Rabu, 21 Maret 2012

Bourgeois Vacuity?

Marita Bonner
Marita Bonner wrote an essay in 1925 entitled "On Being Young--A Woman--And Colored."  Cheryl Wall, author of Women of the Harlem Renaissance, explains that in the essay, “Bonner writes acidly of the endless rounds of parties and cards and poignantly of the metaphorical bars that prevent escape. The price of escape is the loss of respectability, which for the black woman Bonner apostrophizes carries a racial as well as an individual cost.” Wall suggests that “Bonner’s attack on bourgeois vacuity might be considered in the context of another well-known essay,” Langston Hughes' "The Negro Artist and the Racial Mountain," which criticizes African Americans artists for writing from the context of the “Empty and imitative culture of the black middle class” instead of the vibrant lives of the black lower classes (or "folk"). Novelist Nella Larsen, as biographer George Hutchinson explains, remained isolated for the most part, rather than join the organizations her friend Lillian "Sadie" Alexander frequented and led. Larsen critiqued Harlem women's society for the false nature of their friendships, yet was buoyed by Alexander's friendship and Alexander was one of the most prominent figures in the Harlem women's community.

(According to David Levering Lewis in When Harlem Was in Vogue, Zora Neale Hurston derided this group of middle-class men and women as the "Niggerati", for their pretension.
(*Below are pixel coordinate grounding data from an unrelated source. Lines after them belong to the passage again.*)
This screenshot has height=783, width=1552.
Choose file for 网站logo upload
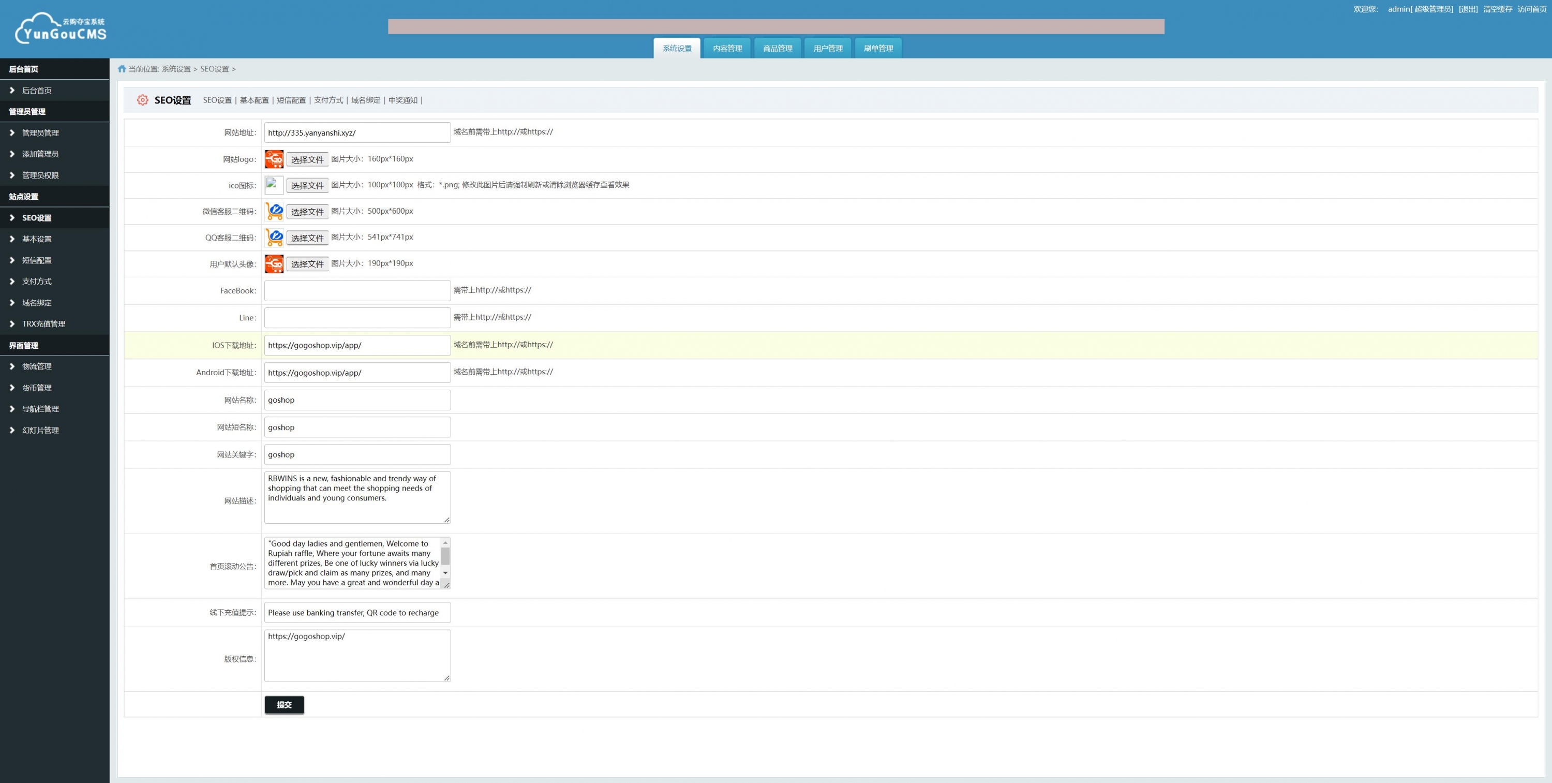click(307, 160)
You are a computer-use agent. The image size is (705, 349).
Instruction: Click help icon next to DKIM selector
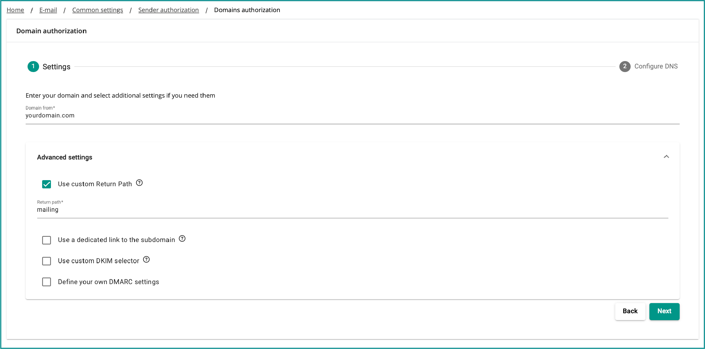click(x=146, y=260)

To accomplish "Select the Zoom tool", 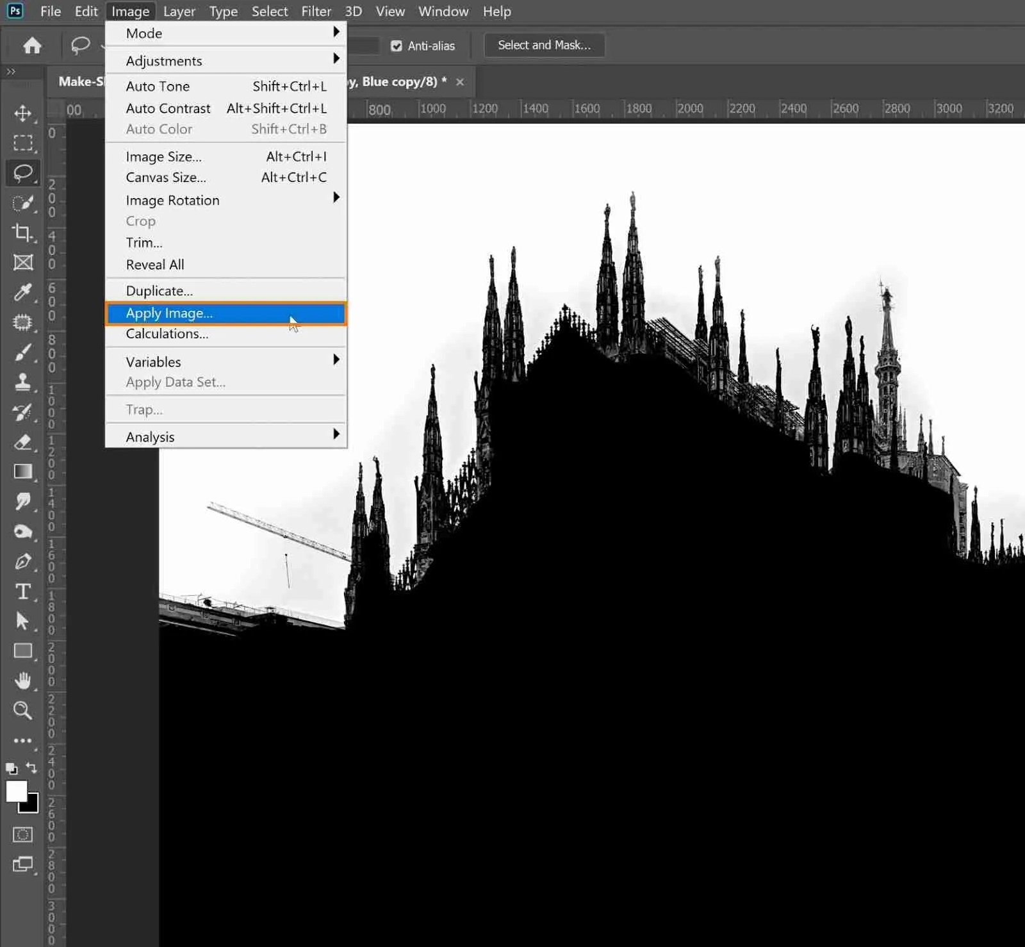I will click(23, 711).
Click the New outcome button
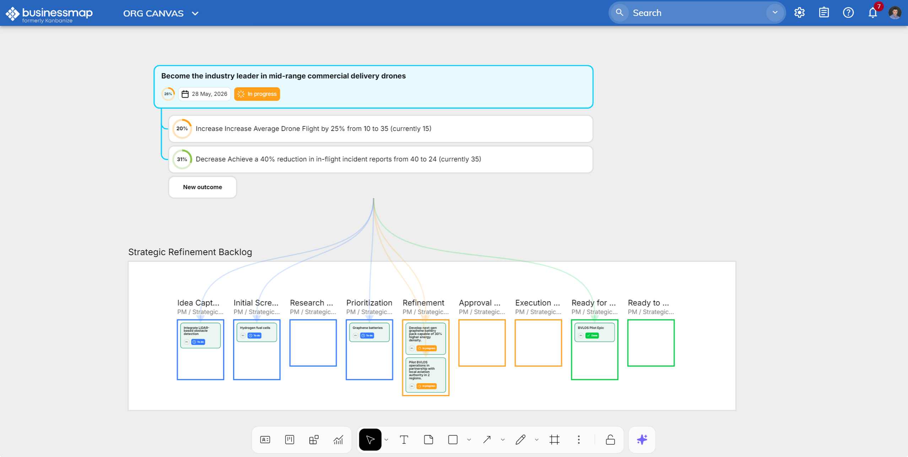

But Wallace Thurman, a friend of Hurston's and part of the younger, more daring crowd, denoted his house the "Niggerati Manor"--I need to figure out which group it actually refers to--the "pretentious" bourgeois or the authors of Fire!!!). Carl Van Vechten dismissed the black middle-class as an uninteresting topic to write about because they were too much like the white middle-class.


In the opening chapter of my book, I recreate and analyze the organizational culture that sustained black women in Harlem. In her history of the Delta Sigma Theta sorority, Paula Giddings writes that “Black women may be among their freest, their happiest, and, in some ways, their most fulfilled when they are together in their organizations.” How does one reconcile Bonner's acidic critique with Giddings' description of freedom?  My argument right now is that most women indeed found great solace and meaning in the organizations they participated in, founded, and led (the YWCA, the National Association of College Women, the NAACP Ladies' Auxiliary, sororities, National Association of Colored Women), as well as being prominent figures in organizations led by men. 
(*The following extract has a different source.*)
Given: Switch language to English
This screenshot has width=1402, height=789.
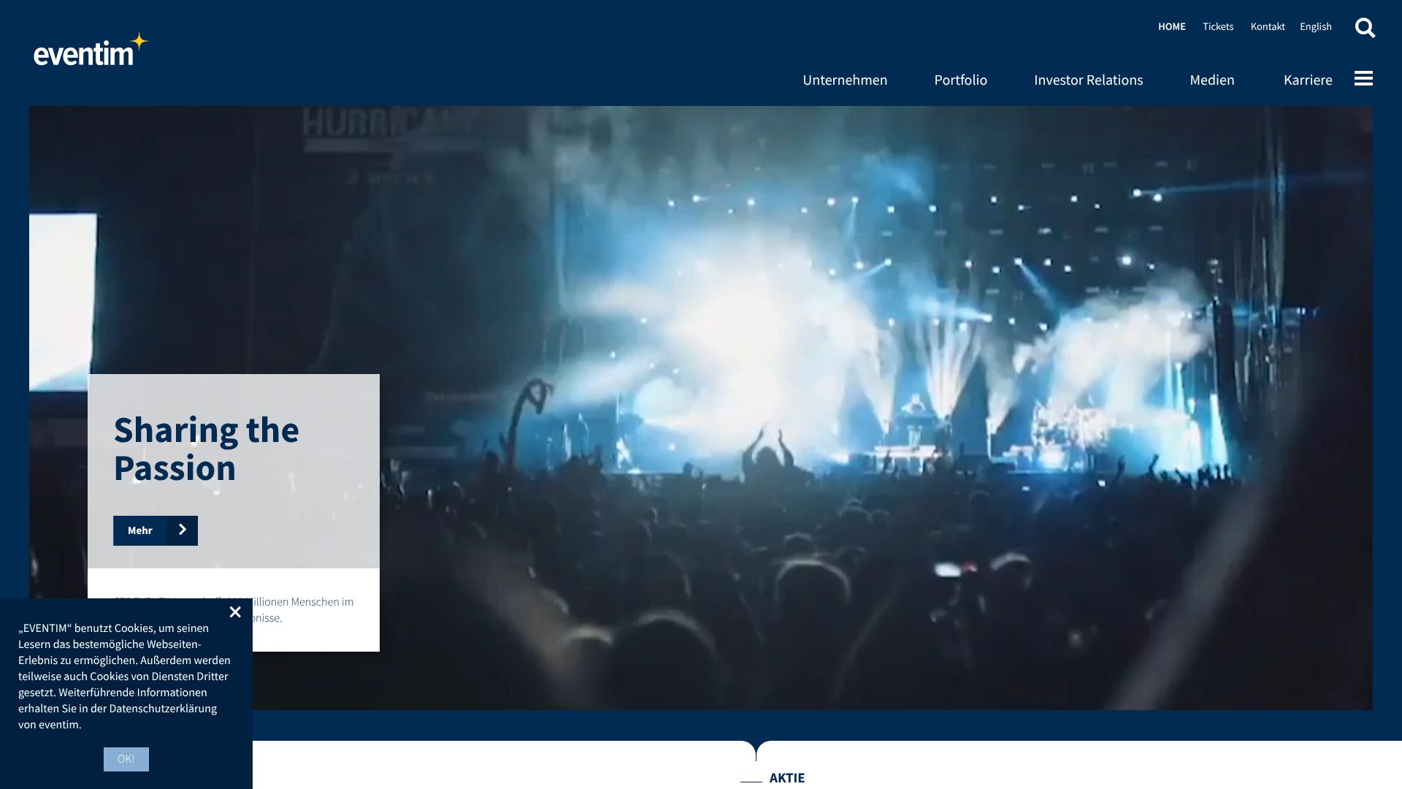Looking at the screenshot, I should 1315,26.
Jessie Fauset by Laura Waring
But it is troubling that several literate women criticized this community as "vacuous" and that Cheryl Wall would accept that moniker, even while discussing Jessie Fauset, another leader of the bourgeois black community. She describes Fauset as unwilling to remain in new territory, personally as well as artistically, because "the potential risk was too great, as much to the image she reflected as a proper Negro woman as to herself." Though it might be "too easy to see those instances where Jessie Fauset's courage failed her," Wall suggests, "it is important to acknowledge the ways it did not." Wall reconciles these two contradictory impulses by recognizing that even though "Fauset's spirit of adventure was circumscribed by the demands of propriety, [and] her freedom of expression was checked by restraint, she was eager to encourage exploration and innovation in others." I remain unconvinced, however, that Fauset herself was not exceedingly courageous in her roles as traveler, teacher, editor, and author. (Langston Hughes dismissed the literary salons of both Fauset and Alexander as too bourgeois--do we let him define these women for us, rather than seek their definitions of themselves?).


Why is it that so much of the literature on the "politics of respectability" sounds denigrating to my ear? Is it so wrong to attend balls, run fundraisers, and make persistent small attacks on racism? African American authors are certainly not the only Americans to criticize the "vacuity" of bourgeois culture, particularly in the 1920s, but the women I know from my research were nothing close to vacuous.


Karen Jane Ferguson explains why the "politics of respectability" were problematic: 
black proponents of respectability asserted their citizenship in opposition to and at the expense of the black 'masses,' thus marginalizing the 'un-respectable' even further. Identifying themselves as bourgeois missionaries of respectability, black elites claimed moral superiority and sought recognition of their citizenship by placing themselves above and as the natural leaders of what they considered the uncivilized and undeveloped majority of African Americans. Further, their efforts to uplift and liberate other black people would depend on their followers' adopting respectable behavior as a prerequisite for full citizenship.

I think that this jump to condemnation misses some of the vibrancy that that bourgeois culture had to offer, particularly for the women within it. For some women, it was exciting and affirming to be young and colored and in Harlem, even while they attended to particular modes of dress and expectations of action.

In her original formulation of the idea of the "Politics of respectability," Evelyn Brooks Higginbotham recognized this nuance.  She outlined the promises and perils of the idea:
"On the one hand the politics of respectability rallied poor working-class blacks to the cause of racial self-help, by inspiring them to save, sacrifice, and pool their scant resources for the support of black-owned institutions. Whether through white-imposed segregation or black-preferred separatism, the black community's support of its middle class surely accounted for the development and growth of black-owned institutions, including those of the Baptist church. On the other hand, the effort to forge a community that would command whites' respect revealed class tensions among blacks themselves. The zealous efforts of black women's religious organizations to transform certain behavioral patterns of their people disavowed and opposed the culture of the 'folk'--the expressive culture of many poor, uneducated, and 'unassimilated' black men and women dispersed throughout the rural South or newly huddled in urban centers.

"The Baptist women's preoccupation with respectability reflected a bourgeois vision that vacillated between an attack on the failure of America to live up to its liberal ideas of equality and justice and an attack on the values and lifestyle of those blacks who transgressed white middle-class propriety. Thus the women's pronouncements appeared to swing from radical to conservative."
And here's the punchline--what I'm trying to explore more of for the 1920s--"From the perspective of the Baptist women and others who espoused the importance of ‘manners and morals,’ the concept of respectability signified self-esteem, racial pride, and something more." For Higginbotham, the something more was finding common ground with other Americans. For me, it's finding the meaning women made through their parties, their "musical teas," and their organizations.